_Work to be completed_
Begin at the line containing "Task: Open the settings gear icon" and end at the final line of the entries. Please reproduce those lines exactly.

[Records from a data collection]
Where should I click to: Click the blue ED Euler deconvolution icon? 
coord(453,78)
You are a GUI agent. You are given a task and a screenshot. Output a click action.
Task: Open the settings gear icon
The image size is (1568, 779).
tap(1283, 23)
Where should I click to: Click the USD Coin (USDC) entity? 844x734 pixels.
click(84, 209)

_Exercise result_
Task: Open the settings gear icon
The image size is (1568, 779).
tap(1283, 23)
Where should I click to: Click the USD Coin (USDC) entity? 844x734 pixels.
click(84, 209)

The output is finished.